───── Data shown

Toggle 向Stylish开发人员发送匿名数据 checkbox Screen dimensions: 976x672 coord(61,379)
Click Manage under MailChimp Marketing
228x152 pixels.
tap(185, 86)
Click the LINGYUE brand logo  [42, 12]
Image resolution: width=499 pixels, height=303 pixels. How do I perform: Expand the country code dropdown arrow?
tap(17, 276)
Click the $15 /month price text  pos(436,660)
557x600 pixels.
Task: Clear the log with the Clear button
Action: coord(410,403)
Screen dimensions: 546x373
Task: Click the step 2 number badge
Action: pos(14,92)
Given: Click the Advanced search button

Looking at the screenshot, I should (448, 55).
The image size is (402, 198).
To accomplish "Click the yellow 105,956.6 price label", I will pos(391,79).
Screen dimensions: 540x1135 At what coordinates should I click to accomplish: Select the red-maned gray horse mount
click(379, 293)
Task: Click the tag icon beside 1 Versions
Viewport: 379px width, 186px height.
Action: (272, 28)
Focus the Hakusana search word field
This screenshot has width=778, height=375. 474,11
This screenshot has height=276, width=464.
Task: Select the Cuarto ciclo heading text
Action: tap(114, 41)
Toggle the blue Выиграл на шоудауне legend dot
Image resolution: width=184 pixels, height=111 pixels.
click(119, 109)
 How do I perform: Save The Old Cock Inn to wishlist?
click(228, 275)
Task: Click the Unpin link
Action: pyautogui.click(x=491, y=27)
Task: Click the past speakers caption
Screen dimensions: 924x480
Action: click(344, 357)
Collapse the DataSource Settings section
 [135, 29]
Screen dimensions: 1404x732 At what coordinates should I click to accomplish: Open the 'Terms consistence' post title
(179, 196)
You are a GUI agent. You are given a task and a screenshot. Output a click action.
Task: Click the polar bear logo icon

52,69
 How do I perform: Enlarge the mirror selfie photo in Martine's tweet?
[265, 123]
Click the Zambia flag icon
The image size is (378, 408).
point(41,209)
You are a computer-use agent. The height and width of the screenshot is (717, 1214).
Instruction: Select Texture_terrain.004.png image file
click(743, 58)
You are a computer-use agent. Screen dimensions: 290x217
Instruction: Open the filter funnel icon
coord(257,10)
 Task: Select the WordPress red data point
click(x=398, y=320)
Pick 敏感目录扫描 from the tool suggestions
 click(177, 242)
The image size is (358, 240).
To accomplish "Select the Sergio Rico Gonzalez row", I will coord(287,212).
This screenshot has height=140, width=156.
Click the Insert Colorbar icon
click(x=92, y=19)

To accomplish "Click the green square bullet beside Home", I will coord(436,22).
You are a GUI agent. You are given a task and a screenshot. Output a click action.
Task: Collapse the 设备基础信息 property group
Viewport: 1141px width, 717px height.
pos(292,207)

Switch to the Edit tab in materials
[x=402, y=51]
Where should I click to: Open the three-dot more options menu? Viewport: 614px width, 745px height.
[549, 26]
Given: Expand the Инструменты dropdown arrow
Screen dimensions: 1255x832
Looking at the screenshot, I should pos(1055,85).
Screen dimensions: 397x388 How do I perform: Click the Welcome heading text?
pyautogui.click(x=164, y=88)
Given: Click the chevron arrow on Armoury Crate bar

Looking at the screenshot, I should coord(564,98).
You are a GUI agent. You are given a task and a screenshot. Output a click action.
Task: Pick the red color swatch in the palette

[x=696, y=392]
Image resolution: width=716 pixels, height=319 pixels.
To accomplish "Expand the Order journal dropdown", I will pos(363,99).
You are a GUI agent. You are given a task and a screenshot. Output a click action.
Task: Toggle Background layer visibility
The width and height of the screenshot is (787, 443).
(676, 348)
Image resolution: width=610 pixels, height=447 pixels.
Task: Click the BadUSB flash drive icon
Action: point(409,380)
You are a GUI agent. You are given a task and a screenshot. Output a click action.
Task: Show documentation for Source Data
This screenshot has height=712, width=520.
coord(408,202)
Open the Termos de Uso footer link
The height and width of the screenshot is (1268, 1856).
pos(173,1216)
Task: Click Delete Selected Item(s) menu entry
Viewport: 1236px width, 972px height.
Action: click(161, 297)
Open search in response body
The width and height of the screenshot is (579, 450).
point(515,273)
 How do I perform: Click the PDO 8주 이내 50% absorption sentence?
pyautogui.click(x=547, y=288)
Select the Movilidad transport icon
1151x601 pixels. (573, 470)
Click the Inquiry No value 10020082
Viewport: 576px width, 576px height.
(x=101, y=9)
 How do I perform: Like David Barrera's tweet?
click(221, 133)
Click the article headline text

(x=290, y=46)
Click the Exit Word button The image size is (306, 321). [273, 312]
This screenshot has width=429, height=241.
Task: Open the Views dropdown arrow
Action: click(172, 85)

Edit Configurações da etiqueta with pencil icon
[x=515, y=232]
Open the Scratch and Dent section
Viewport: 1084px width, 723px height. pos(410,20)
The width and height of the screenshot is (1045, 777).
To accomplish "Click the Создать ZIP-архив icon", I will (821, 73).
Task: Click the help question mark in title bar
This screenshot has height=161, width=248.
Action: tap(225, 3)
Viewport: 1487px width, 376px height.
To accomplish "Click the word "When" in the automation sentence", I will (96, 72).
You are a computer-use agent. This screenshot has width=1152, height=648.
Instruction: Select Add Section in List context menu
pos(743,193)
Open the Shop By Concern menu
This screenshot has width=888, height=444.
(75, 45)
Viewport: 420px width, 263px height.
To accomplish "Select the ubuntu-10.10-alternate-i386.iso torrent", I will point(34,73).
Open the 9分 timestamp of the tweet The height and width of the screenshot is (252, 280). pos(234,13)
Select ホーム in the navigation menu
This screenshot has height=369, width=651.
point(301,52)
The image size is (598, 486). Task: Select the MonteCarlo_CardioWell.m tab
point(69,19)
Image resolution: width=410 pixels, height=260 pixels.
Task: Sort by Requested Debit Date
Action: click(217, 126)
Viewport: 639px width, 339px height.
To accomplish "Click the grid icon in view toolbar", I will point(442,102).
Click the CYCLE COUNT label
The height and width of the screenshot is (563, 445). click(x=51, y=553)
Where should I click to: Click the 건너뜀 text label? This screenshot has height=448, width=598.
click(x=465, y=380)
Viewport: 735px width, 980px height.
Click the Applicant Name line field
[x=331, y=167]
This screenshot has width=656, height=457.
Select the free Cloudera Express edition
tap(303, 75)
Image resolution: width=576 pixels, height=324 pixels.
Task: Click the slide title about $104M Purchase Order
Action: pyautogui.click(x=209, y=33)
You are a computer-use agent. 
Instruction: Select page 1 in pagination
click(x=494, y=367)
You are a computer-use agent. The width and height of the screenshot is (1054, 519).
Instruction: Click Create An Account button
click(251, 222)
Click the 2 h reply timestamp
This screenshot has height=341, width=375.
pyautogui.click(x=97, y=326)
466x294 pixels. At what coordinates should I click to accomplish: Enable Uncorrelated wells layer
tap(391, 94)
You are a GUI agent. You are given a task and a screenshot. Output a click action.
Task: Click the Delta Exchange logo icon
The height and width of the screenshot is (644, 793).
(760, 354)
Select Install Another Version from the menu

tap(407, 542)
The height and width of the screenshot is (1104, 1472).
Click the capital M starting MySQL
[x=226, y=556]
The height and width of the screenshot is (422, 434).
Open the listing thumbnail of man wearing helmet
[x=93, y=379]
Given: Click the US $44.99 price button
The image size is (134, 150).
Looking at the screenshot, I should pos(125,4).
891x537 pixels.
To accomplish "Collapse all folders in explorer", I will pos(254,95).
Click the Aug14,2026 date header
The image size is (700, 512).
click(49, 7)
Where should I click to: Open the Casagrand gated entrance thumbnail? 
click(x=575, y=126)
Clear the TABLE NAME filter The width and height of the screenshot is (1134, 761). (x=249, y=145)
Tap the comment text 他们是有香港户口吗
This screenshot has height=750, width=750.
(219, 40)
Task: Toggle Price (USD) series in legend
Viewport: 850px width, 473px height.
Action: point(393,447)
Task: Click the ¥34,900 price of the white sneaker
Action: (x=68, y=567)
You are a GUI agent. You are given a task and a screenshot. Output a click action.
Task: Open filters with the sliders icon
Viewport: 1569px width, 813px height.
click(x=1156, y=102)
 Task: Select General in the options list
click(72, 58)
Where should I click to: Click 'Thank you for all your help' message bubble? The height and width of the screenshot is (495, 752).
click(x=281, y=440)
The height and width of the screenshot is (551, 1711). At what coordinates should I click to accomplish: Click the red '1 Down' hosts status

──────────

● Activity: Count the lines of the data that contain the string "computer", and reply with that number alone.

● Result: 5